Williams’s play Baby Girl centres on Kelle, a 13-year-old schoolgirl who is taunted at school for being a virgin. In order to prove everyone wrong, Kelle sleeps with the school nerd, Nathan, and finds herself pregnant. What is both shocking and poignant is the normality of the situation, as Williams depicts it. Kelle’s mum Sam had her daughter at 13 and now finds herself about to be a grandmother at 26. Kelle’s best friend Danielle is sleeping with Nathan’s older brother Richie, who, at just 17, already has three kids by three different mothers. This set of characters effectively shows the path Kelle’s life will take as a result of her mistake. But these consequences do not dawn on Kelle and Danielle at first, instead they consider being pregnant as almost fashionable, and a baby as simply “something to cuddle”. Their lack of shock at what is obviously a regular occurrence amongst their friends is shocking in itself.

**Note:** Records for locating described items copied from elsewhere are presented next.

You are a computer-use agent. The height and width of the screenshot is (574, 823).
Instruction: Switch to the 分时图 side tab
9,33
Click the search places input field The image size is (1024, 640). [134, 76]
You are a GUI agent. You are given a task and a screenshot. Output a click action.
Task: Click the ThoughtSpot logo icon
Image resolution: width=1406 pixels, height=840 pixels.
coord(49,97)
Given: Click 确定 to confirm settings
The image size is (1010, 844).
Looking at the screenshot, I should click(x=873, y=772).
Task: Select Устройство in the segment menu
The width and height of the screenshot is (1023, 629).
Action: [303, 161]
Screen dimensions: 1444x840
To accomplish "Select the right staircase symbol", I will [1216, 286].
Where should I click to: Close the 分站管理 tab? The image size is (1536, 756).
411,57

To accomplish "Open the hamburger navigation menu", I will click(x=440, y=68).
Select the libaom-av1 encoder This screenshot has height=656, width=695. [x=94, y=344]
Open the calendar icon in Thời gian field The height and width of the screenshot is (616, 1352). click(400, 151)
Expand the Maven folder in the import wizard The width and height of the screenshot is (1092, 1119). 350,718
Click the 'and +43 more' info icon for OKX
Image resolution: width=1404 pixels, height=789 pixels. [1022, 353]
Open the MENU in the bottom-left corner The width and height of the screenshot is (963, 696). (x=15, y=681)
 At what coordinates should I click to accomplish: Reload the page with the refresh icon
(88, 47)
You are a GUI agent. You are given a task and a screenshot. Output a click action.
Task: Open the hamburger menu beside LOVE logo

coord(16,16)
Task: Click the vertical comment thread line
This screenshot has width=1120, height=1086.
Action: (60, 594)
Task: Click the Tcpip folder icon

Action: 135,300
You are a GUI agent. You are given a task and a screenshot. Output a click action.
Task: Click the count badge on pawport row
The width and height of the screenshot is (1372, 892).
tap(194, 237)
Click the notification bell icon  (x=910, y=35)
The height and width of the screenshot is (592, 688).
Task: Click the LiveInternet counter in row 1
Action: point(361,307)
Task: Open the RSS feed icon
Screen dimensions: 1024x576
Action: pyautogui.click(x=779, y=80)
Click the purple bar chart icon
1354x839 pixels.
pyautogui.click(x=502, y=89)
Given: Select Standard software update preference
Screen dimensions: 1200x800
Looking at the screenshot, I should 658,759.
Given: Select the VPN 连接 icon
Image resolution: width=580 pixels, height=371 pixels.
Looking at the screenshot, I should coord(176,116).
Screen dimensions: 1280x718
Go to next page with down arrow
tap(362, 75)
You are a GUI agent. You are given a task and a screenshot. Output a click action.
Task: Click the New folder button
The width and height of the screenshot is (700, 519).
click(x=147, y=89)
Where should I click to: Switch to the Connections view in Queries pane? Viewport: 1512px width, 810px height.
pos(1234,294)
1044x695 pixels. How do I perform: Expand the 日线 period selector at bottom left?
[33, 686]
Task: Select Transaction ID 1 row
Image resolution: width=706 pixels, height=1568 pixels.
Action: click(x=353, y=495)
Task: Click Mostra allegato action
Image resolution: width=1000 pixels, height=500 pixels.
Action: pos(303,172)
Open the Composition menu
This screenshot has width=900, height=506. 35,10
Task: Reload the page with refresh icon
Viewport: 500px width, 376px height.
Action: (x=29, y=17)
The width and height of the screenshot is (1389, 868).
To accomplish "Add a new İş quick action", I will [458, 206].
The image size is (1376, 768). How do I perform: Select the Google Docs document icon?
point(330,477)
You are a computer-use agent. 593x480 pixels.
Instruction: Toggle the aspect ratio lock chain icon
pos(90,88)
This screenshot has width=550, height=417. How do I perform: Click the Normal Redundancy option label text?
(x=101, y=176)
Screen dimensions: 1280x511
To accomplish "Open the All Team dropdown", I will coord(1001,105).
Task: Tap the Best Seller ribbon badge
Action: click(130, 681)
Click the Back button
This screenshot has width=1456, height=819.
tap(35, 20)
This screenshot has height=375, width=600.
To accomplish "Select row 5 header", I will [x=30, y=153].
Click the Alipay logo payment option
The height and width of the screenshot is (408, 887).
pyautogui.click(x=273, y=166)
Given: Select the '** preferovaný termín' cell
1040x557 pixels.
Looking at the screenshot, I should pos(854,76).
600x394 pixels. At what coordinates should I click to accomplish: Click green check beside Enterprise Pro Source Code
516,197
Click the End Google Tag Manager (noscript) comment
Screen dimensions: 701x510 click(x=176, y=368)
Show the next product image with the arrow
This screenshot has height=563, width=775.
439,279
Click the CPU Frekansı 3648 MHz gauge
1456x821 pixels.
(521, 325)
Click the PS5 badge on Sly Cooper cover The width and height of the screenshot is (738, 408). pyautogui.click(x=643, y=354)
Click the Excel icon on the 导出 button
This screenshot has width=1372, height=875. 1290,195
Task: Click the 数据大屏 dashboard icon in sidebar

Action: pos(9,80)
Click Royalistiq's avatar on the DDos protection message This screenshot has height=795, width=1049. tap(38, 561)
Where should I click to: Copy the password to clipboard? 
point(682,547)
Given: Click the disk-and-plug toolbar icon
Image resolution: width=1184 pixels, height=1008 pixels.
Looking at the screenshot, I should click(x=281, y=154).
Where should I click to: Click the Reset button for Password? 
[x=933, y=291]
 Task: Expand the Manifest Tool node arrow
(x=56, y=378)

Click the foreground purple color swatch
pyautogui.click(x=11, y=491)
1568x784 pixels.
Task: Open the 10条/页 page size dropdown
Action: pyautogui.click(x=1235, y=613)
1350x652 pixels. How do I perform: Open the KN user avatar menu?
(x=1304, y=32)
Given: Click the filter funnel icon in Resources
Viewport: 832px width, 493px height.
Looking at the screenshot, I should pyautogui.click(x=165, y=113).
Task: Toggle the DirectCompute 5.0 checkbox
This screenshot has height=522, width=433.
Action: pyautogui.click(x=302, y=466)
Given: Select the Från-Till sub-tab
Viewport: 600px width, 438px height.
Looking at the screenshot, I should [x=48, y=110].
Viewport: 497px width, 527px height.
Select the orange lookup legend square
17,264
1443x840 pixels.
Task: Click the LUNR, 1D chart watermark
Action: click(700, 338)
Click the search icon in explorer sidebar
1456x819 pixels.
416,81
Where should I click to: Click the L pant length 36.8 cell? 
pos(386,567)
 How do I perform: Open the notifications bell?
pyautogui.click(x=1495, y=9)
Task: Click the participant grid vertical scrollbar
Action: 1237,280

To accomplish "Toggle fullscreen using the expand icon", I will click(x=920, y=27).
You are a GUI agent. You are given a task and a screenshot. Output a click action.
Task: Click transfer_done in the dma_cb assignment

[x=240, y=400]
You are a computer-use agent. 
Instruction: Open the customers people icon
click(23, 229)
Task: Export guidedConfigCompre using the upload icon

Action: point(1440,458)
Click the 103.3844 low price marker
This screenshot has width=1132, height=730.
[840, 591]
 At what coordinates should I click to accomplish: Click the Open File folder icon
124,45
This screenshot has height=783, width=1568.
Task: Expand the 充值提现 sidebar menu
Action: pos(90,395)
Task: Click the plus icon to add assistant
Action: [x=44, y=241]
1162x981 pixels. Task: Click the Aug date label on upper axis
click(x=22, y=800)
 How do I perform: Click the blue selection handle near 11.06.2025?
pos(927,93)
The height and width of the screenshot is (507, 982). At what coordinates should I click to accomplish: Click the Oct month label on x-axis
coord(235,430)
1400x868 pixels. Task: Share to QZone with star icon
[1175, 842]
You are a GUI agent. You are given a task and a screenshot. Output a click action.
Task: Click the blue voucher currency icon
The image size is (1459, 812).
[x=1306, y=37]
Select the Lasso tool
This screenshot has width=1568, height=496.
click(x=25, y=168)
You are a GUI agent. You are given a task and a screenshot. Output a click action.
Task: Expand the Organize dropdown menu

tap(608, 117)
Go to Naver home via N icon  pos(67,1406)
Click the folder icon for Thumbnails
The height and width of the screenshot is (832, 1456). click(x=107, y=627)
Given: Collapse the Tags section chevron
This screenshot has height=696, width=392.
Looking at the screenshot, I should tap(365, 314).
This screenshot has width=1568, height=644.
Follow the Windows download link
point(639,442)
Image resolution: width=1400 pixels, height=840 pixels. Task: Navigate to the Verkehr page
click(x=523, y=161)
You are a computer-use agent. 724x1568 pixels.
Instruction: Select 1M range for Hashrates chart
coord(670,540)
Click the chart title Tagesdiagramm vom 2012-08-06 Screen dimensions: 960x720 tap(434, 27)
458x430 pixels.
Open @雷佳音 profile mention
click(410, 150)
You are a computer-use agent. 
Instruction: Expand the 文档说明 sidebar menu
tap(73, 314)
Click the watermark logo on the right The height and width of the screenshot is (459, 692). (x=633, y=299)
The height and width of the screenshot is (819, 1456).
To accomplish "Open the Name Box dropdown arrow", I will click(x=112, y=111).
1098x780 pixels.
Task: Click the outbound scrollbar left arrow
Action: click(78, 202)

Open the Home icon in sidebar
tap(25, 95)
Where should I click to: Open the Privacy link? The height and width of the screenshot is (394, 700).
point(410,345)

But, as her bump grows, so the weight of Kelle’s predicament dawns on her, illustrated by Williams in Richie’s baby-lumbered ex-girlfriend, and Sam, who struggles between maternal duty and the normal social desires of a 26-year-old.

While the problems Williams addresses in Baby Girl seem to belong to a working class environment, Kelly presents a more middle class social strata in his play DNA, which is no less problematic. Creepy, dark, yet weirdly funny, it follows a group of teenage kids (older than Kelle and friends) who have been bullying fellow schoolboy Adam in that middle class way of taunts and dares, rather than physical abuse. But the bullying goes wrong: Adam has an accident and is presumed dead. Panicked, the group calls on eccentric loner Phil, known for his intelligence, to concoct a reason for Adam’s disappearance.

In the form of a teen thriller, Kelly’s play aptly shows the consequences of group bullying, though hopefully in a story that is exaggerated past reality. The dark thread of the tale is offset by the funny, one-sided friendship between Phil and motormouth Lea, who over-analyses life at 10 words a second while her frustratingly disinterested sidekick remains silent.

Ruby Bentall, who plays Lea, displays her subtle comic talents once more in Coghlan’s The Miracle, in which she plays schoolgirl Ron, who believes she has been endowed with healing powers after a statue of a saint washed up in her bedroom following a flood. While the adults don’t believe her (with the exception of her Irish earth-mother), teenagers risk the mocking of their peers by coming to Ron for help. Touchingly, whether she has special powers or not, Ron gives hope to those who don’t have much – including serial car-jacker Barry and angst-ridden returning soldier Lorenzo.

With these three plays the National creates a varied evening that is disturbing, engaging and entertaining. What’s more, it displays the acting talent of a host of newcomers we should hope to see again in the future.

Baby Girl/ DNA/ The Miracle run in the Cottesloe until 12 March.